[[ Selected text, beginning ]]
Lawmakers in Arkansas have recently introduced a bill potentially restricting the Supplemental Nutrition and Assistance Program (SNAP) to only be used for food considered healthy, with sufficient nutritional value.
This bill obviously goes against the current SNAP regulations, because what's typically valued as unhealthy foods are available for purchase using food stamps.
Here's a list of what foods are eligible to buy using SNAP benefits:
- Breads and cereals
- Fruits and vegetables
- Meats, fish and poultry
- Dairy products.
- Seeds and plants which produce food for the household to eat.
Here's what you cannot buy:
- Beer, wine, liquor, cigarettes or tobacco
- Any nonfood items, such as: pet foods. soaps, paper products, household supplies, vitamins and medicines, food that will be eaten in the store, hot foods.
Under the guidelines, it also mentions some areas who allow restaurants as approved places for homeless, elderly, or disabled people to use SNAP benefits in exchange for low-cost meals.
Also, of the ineligible things to buy it doesn't include those unhealthy foods. So items like soft drinks, candy, cookies, ice cream, seafood, steak, bakery cakes and energy drinks that have a nutrition facts label are all eligible.
SNAP is a federal program, but in California it's known as the CalFresh Program and the guidelines are very similar.
CalFresh benefits can be used to purchase:
- Foods for human consumption.
- Seeds and plants to grow food for household use.
CalFresh benefits cannot be used to purchase:
- Any non-food item such as pet food, soaps, paper products, household supplies, grooming items and cosmetics.
- Alcoholic beverages or tobacco products.
- Vitamins and medicines.
- Any food that will be eaten in the store and any food marketed to be heated in the store.
The CalFresh program states that the last benefit in the cannot be purchased category qualifies except in a restaurant located in a county approved to operate a restaurant meals program.
The Food and Nutrition Act of 2008 allows residents of states to benefit from the current regulations and if a bill like the one in Arkansas happens in California, then the foods mentioned above would be ineligible.
The next questions of concern following this action are where does it stop and what will qualify as healthy?
[[ Selected text, end ]]
## Assignment 1
In the article on SNAP benefits, what is SNAP called in California?
## Assignment 2
Print the stretch of the article on SNAP benefits from "CalFresh benefits can be" through "Vitamins and medicines.", word for word.
[[ Provided information, beginning ]]
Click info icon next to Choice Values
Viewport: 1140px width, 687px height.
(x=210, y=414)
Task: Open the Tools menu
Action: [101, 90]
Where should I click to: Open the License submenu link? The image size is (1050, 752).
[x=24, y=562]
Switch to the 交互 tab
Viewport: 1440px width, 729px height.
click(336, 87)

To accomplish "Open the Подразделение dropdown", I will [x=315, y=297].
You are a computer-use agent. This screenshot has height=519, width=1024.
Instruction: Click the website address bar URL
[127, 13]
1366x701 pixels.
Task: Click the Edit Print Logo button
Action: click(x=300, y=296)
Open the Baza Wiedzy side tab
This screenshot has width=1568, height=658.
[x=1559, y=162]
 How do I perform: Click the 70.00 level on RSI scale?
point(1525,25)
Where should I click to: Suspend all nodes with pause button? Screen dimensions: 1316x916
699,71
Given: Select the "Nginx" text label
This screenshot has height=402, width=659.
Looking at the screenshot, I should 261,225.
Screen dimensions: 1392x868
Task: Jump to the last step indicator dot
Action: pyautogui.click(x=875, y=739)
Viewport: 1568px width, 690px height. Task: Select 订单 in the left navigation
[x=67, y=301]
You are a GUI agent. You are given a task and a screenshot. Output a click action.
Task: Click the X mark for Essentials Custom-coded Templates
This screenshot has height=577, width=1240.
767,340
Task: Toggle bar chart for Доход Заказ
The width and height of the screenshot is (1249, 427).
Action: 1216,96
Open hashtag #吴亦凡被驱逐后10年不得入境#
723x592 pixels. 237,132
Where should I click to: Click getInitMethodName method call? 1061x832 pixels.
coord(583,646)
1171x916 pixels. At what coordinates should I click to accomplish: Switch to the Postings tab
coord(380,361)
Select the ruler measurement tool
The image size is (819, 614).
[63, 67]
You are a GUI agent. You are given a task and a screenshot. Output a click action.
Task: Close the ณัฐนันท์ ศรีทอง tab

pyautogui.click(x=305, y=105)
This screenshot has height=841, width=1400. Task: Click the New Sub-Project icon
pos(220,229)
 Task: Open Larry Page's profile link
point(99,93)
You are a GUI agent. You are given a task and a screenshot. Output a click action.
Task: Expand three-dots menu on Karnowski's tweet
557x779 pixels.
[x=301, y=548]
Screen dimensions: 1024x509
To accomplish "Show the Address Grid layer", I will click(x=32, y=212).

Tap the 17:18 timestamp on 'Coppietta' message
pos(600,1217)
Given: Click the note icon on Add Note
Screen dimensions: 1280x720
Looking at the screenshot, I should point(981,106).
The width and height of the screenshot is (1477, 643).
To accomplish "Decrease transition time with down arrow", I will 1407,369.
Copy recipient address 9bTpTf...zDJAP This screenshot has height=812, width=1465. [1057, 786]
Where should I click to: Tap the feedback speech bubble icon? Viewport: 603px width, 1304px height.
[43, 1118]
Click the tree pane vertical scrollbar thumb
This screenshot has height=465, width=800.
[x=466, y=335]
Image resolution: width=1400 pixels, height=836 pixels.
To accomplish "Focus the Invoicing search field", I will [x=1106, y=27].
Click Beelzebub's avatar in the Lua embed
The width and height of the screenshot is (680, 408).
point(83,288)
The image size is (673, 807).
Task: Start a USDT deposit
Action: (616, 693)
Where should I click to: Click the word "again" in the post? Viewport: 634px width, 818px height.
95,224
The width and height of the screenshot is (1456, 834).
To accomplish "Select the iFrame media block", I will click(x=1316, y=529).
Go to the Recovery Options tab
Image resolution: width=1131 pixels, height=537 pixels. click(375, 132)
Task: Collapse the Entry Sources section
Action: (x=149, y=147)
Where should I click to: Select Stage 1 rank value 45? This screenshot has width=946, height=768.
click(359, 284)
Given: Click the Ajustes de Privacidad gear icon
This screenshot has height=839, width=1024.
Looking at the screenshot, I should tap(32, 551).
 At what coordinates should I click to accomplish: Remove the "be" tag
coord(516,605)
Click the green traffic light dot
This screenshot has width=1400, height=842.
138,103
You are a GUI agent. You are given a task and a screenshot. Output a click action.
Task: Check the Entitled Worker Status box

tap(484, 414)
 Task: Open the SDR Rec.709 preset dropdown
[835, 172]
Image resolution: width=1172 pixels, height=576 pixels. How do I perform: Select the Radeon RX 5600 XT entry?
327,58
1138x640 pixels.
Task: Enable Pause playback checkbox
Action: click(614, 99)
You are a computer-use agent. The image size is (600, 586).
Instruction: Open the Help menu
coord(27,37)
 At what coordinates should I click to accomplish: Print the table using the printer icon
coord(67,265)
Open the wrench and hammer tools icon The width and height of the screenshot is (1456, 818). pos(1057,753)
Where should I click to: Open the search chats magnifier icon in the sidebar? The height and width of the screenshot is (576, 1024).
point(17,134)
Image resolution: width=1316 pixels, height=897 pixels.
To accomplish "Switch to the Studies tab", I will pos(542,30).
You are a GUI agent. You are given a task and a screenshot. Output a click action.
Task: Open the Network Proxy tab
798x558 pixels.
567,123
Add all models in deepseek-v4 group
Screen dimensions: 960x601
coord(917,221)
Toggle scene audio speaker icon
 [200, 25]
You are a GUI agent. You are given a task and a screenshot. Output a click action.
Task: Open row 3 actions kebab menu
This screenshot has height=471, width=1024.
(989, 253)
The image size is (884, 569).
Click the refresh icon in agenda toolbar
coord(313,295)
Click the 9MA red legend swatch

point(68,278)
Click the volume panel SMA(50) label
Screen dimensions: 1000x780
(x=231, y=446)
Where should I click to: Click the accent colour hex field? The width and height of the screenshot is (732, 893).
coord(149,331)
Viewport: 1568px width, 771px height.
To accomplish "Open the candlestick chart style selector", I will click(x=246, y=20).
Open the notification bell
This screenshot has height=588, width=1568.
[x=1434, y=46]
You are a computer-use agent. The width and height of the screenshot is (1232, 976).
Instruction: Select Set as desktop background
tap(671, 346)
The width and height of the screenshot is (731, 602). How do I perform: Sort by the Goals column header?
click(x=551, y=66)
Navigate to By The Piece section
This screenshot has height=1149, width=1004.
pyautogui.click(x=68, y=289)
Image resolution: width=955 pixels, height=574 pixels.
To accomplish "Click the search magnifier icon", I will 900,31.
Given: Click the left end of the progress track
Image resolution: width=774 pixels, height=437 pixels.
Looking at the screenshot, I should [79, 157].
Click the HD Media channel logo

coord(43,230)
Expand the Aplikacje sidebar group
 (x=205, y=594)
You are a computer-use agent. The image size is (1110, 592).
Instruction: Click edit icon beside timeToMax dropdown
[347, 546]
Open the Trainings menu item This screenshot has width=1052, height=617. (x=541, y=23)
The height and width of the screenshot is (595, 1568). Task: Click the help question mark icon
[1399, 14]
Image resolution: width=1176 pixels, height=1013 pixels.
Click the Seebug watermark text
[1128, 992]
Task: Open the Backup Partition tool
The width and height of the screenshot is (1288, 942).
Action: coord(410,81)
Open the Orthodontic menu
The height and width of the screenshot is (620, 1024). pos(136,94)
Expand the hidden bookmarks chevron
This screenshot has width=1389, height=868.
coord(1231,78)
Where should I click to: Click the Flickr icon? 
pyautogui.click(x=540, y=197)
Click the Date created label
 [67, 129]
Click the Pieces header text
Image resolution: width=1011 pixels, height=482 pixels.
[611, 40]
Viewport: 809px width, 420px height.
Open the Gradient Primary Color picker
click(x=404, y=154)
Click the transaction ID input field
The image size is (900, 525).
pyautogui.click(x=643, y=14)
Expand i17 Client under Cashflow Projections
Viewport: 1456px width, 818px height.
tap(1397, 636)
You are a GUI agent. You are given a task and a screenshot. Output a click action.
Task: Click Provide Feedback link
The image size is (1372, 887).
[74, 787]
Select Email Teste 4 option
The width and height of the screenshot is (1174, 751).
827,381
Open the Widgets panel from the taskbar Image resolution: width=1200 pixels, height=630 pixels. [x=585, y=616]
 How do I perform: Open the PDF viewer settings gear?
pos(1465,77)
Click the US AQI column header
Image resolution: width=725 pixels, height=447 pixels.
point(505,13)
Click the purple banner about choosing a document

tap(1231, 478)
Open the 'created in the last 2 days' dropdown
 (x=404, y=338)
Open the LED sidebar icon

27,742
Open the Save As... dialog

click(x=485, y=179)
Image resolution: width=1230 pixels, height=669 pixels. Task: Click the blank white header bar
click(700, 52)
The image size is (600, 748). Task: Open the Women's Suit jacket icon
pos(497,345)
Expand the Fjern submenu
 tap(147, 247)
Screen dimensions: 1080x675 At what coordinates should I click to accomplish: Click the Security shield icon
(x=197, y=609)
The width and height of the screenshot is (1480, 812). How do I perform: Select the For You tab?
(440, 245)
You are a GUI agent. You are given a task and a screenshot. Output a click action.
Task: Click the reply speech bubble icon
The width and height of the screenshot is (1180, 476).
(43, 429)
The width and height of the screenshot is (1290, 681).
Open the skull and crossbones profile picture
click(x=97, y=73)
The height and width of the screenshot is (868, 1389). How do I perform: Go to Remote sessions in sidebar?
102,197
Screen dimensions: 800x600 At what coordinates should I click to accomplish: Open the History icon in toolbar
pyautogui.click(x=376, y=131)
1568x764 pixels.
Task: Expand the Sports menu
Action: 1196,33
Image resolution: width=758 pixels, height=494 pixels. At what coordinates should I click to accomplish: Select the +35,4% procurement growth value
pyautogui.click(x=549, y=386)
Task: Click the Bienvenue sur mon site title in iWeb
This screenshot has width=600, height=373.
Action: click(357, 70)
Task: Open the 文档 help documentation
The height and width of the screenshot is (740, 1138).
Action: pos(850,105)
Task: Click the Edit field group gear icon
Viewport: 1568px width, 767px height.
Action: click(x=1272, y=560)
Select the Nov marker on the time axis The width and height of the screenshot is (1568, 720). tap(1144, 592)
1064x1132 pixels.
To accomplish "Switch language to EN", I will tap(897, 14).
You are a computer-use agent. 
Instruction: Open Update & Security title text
[[ Provided information, end ]]
## Task solution 1
The CalFresh Program.

## Task solution 2
CalFresh benefits can be used to purchase:
- Foods for human consumption.
- Seeds and plants to grow food for household use.
CalFresh benefits cannot be used to purchase:
- Any non-food item such as pet food, soaps, paper products, household supplies, grooming items and cosmetics.
- Alcoholic beverages or tobacco products.
- Vitamins and medicines.